“No hay mal que por bien no venga” dijo Franquito,  el 20 de diciembre de 1973 en su alocución a los españoles  tras el atentado brutal que le costó la vida al presidente de su Gobierno, el almirante Luis Carrero Blanco, cuando estalló una bomba a su paso por la calle Claudio Coello. La frase se entendió como que la muerte de su mano derecha suponía evitar una cierta apertura, no deseada por el sector más duro de la dictadura.

Si hoy el dictador  hubiera dicho lo mismo, la Fiscalía se habría lanzado sobre él por humillar a las víctimas del terrorismo, y  los tres jueces de la Sección 4ª de la Sala de lo Penal de la Audiencia Nacional le hubieran condenado a un año de prisión, siete de inhabilitación y otro más sin derecho a voto.

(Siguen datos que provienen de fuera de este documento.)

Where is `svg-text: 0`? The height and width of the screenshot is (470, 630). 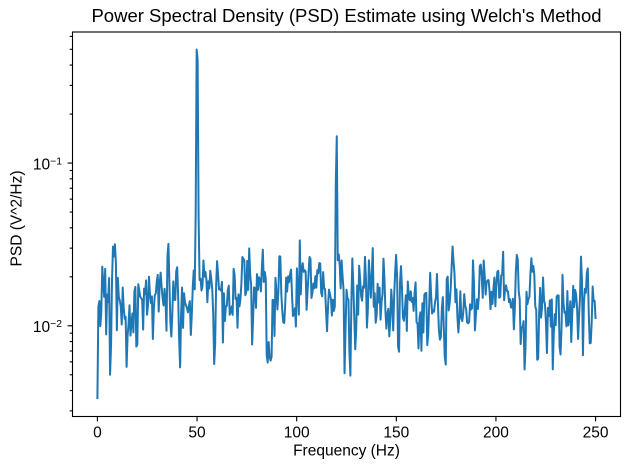
svg-text: 0 is located at coordinates (98, 432).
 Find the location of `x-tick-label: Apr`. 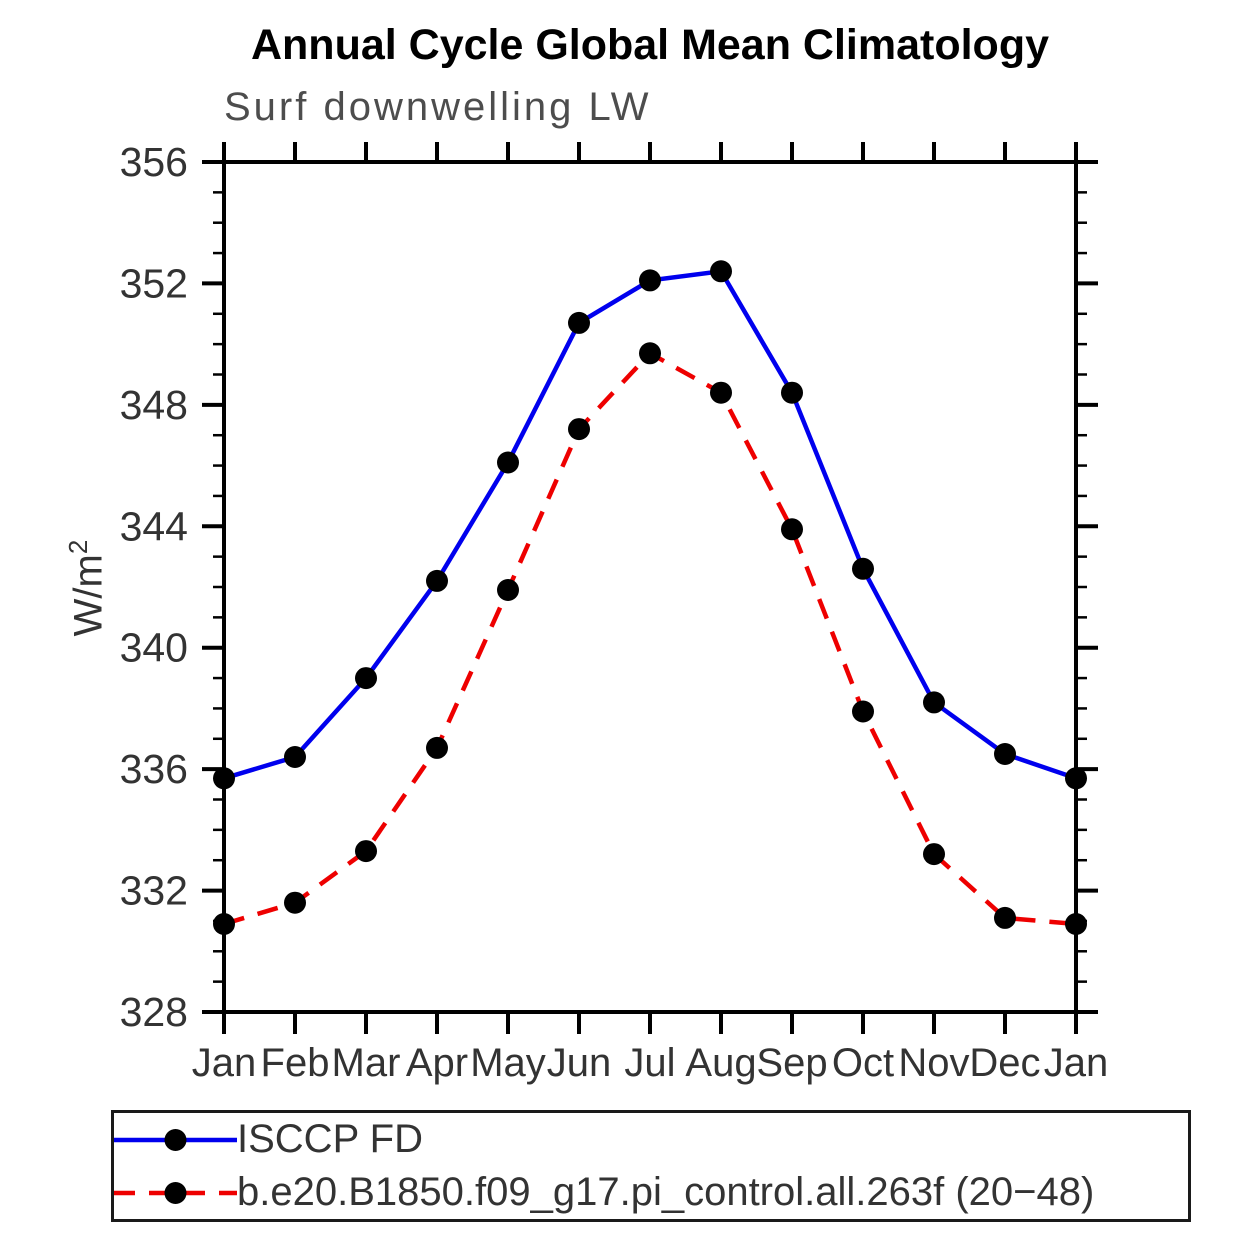

x-tick-label: Apr is located at coordinates (437, 1063).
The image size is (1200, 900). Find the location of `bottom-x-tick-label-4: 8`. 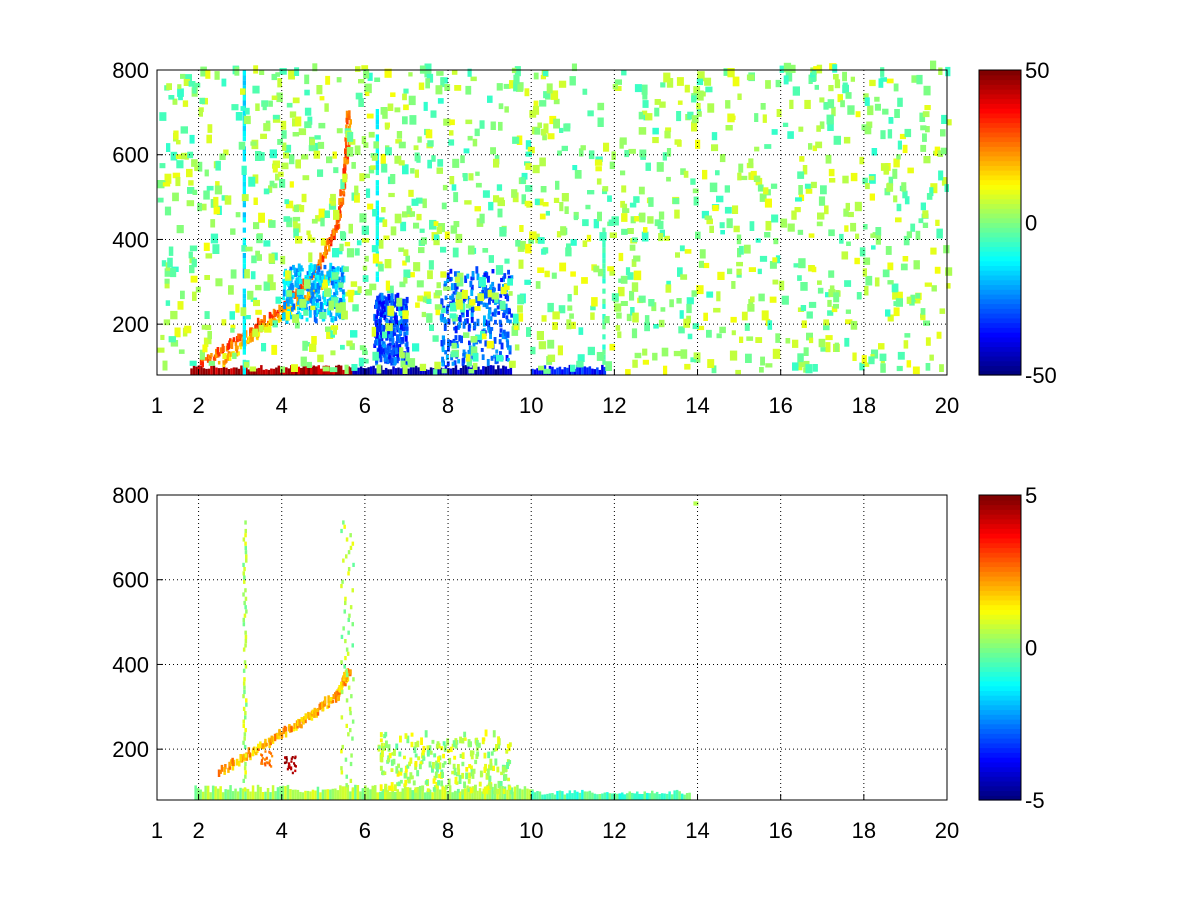

bottom-x-tick-label-4: 8 is located at coordinates (448, 830).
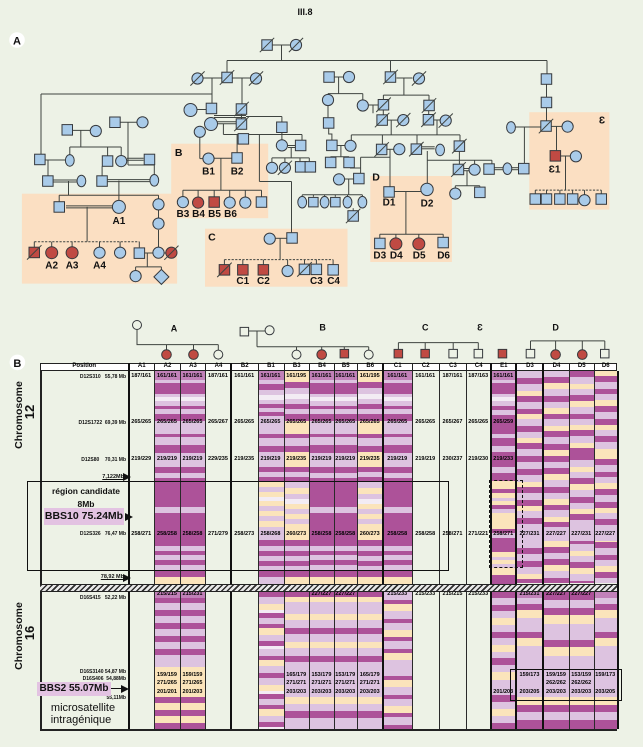 Image resolution: width=643 pixels, height=747 pixels. What do you see at coordinates (396, 256) in the screenshot?
I see `svg-text: D4` at bounding box center [396, 256].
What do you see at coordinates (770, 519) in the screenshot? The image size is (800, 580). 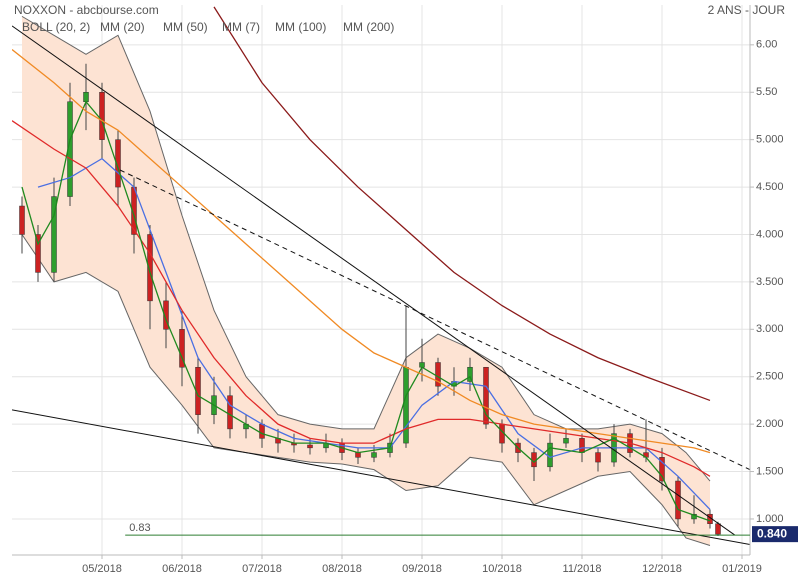 I see `y-tick-label: 1.000` at bounding box center [770, 519].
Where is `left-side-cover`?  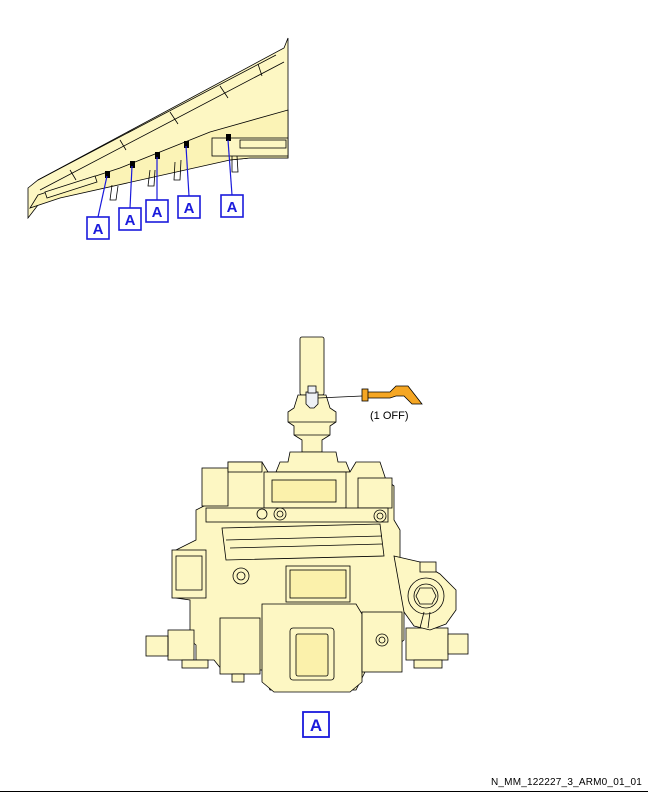 left-side-cover is located at coordinates (189, 574).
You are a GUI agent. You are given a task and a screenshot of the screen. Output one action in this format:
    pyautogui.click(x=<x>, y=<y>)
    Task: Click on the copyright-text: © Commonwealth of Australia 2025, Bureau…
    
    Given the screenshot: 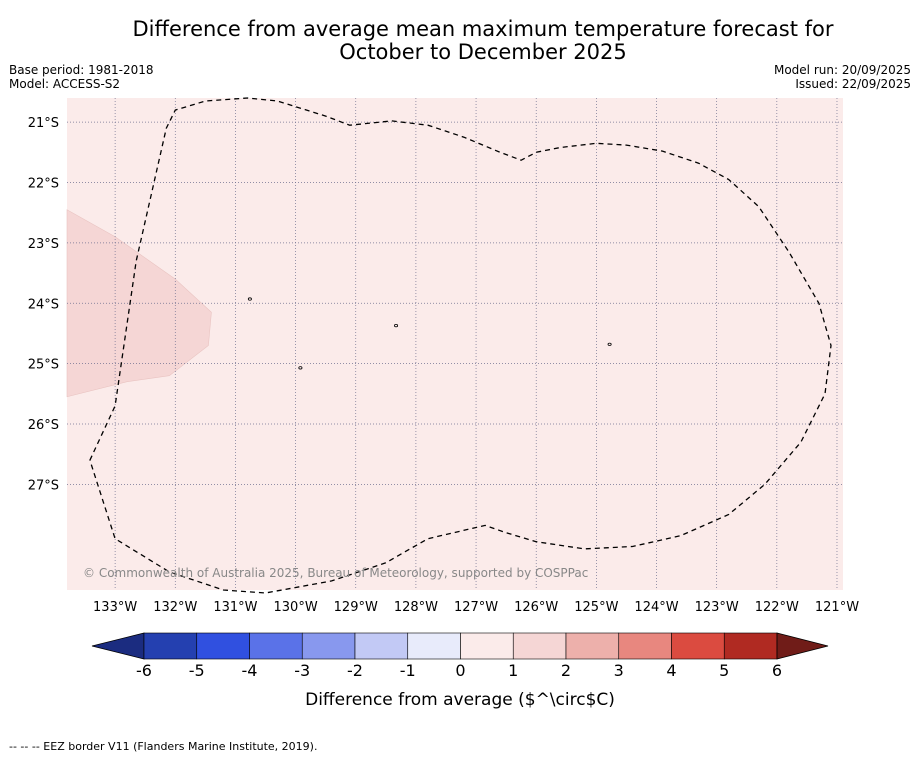 What is the action you would take?
    pyautogui.click(x=336, y=573)
    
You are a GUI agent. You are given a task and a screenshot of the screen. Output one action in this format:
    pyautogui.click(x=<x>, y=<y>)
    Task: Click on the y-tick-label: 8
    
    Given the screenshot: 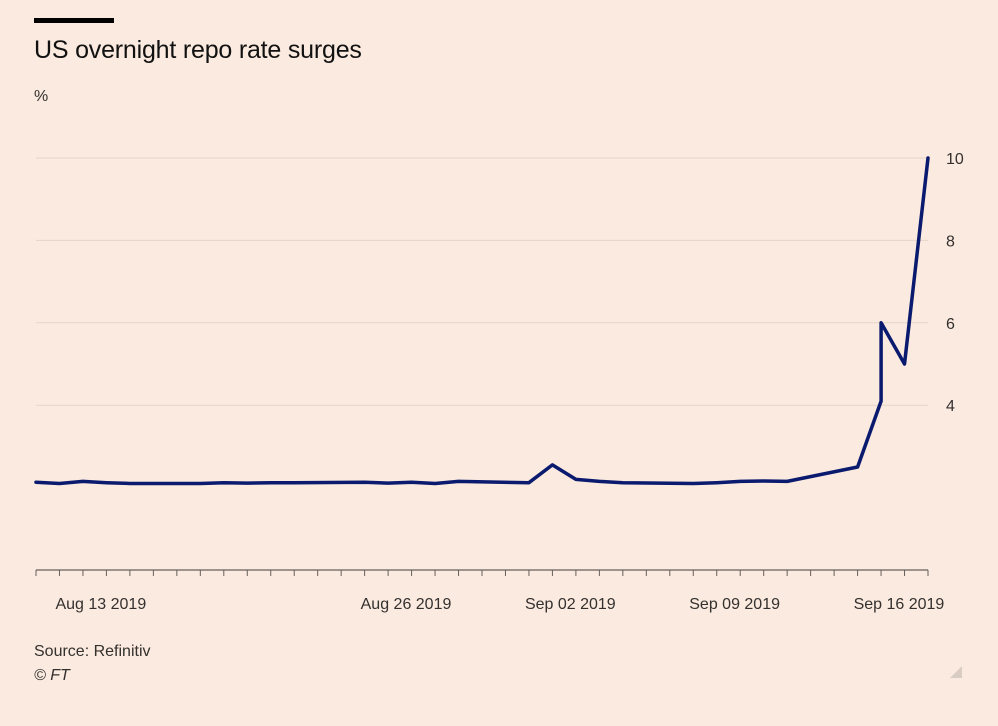 What is the action you would take?
    pyautogui.click(x=950, y=242)
    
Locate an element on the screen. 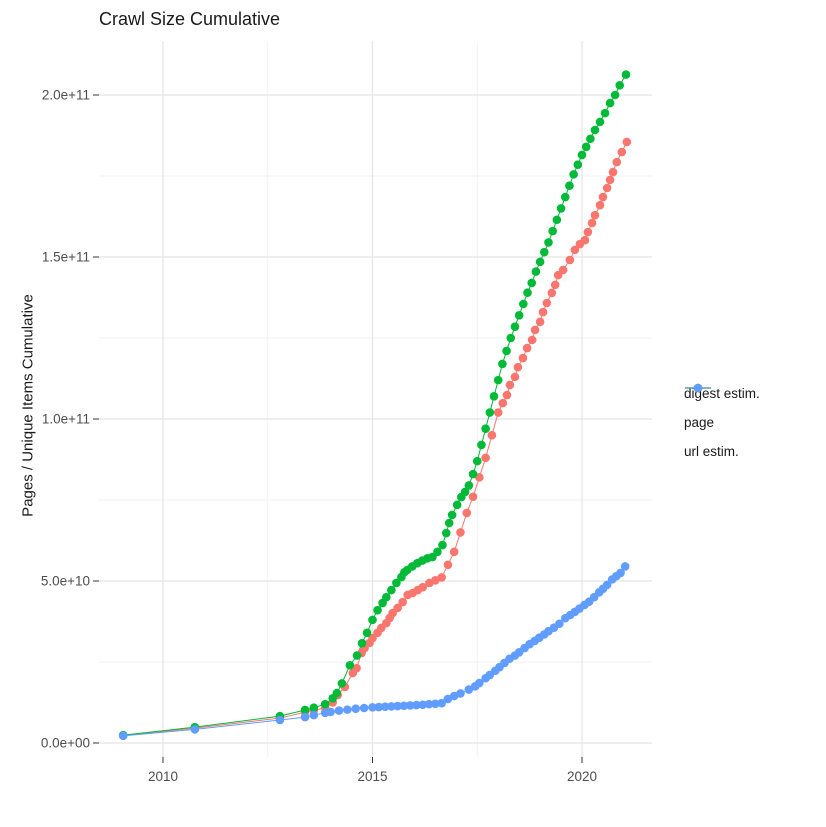  legend-label: page is located at coordinates (700, 422).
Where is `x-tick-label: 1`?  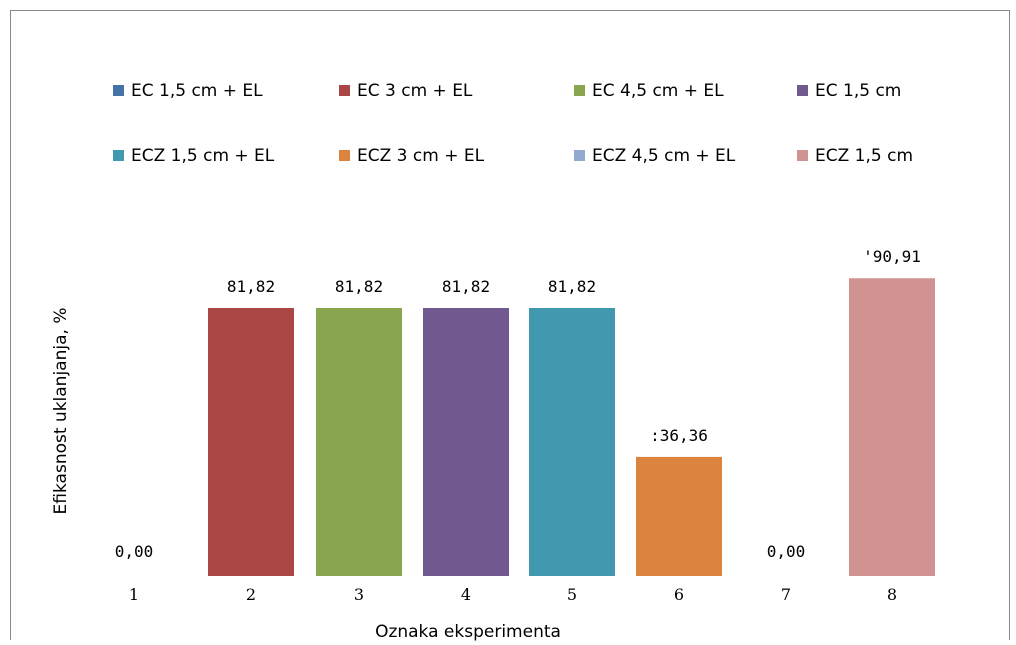
x-tick-label: 1 is located at coordinates (134, 594).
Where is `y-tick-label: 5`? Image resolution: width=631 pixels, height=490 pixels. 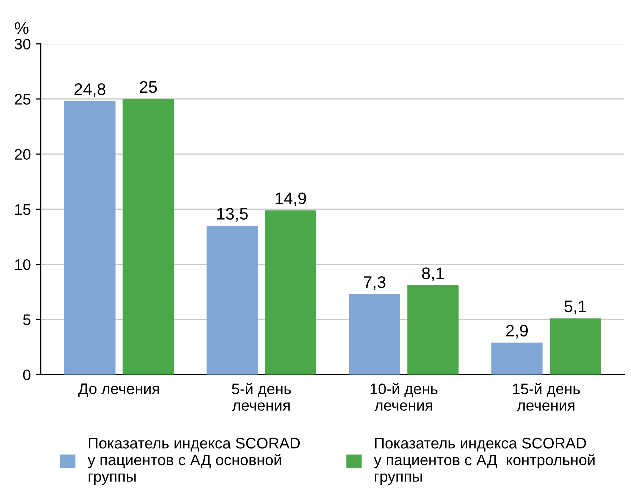
y-tick-label: 5 is located at coordinates (27, 320).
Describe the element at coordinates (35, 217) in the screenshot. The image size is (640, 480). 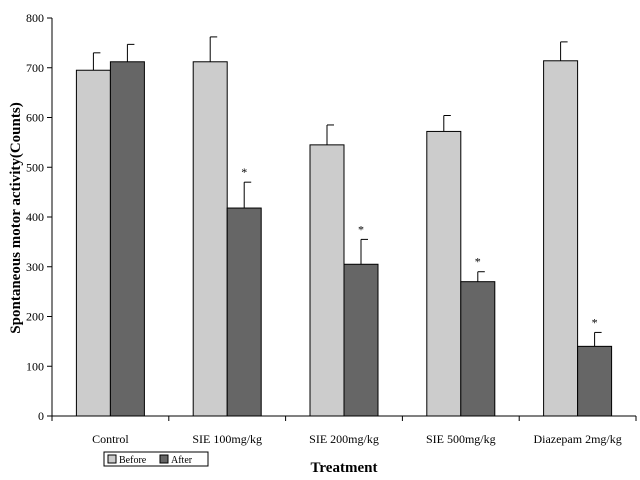
I see `y-tick-label: 400` at that location.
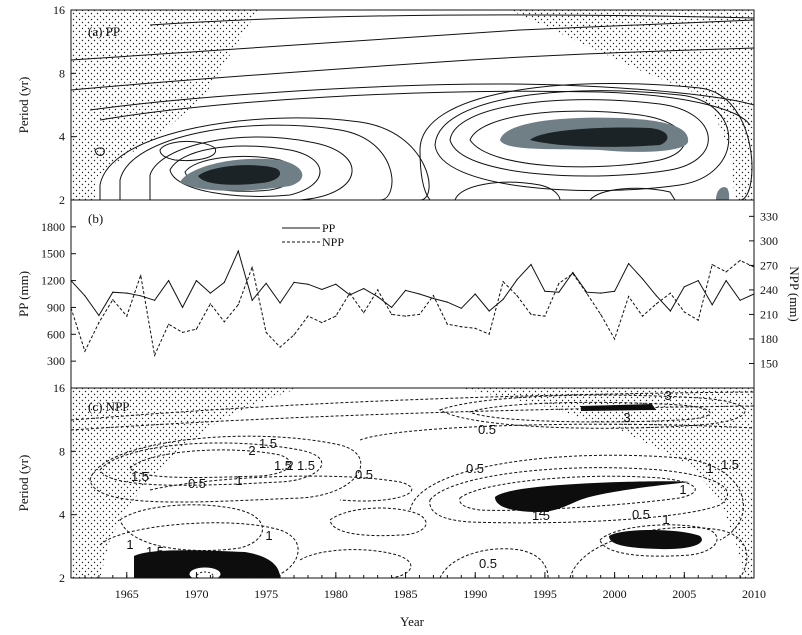  What do you see at coordinates (769, 314) in the screenshot?
I see `b-ytick-right-label: 210` at bounding box center [769, 314].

Esto último, al llamado caudillo le hubiera importado un bledo.

Igual suerte habrían corrido quienes en aquella época canturreaban: “Carrero voló y López, rodó” en alusión al cese posterior del ministro preferido por Carrero,  Laureano López Rodó. Por no hablar de los que comentaban la eventual relación de la CIA con los hechos, por la cena del entonces poderoso secretario de Estado norteamericano Henry Kissinger con Carrero Blanco, la noche anterior.

Viene esto a cuento de que una joven de 21 años, que se presenta  con el nombre de Cassandra, ha recibido la condena de marras de esos tres jueces, atendiendo al fiscal, por hacer chistes del almirante Carrero.

Chistes de mal gusto, pero ni se aproximan a las joyas de la época, como la que Juan Luis Cebrián recoge en su novela publicada en el 2000, “La agonía del dragón”: “Carrero Blanco coge un taxi y pide que le lleven a Claudio Coello, ¿a qué altura de la calle le dejo?”.

Y es que, a veces, parece que hay quien puede llegar a ser incluso más franquista que Franco.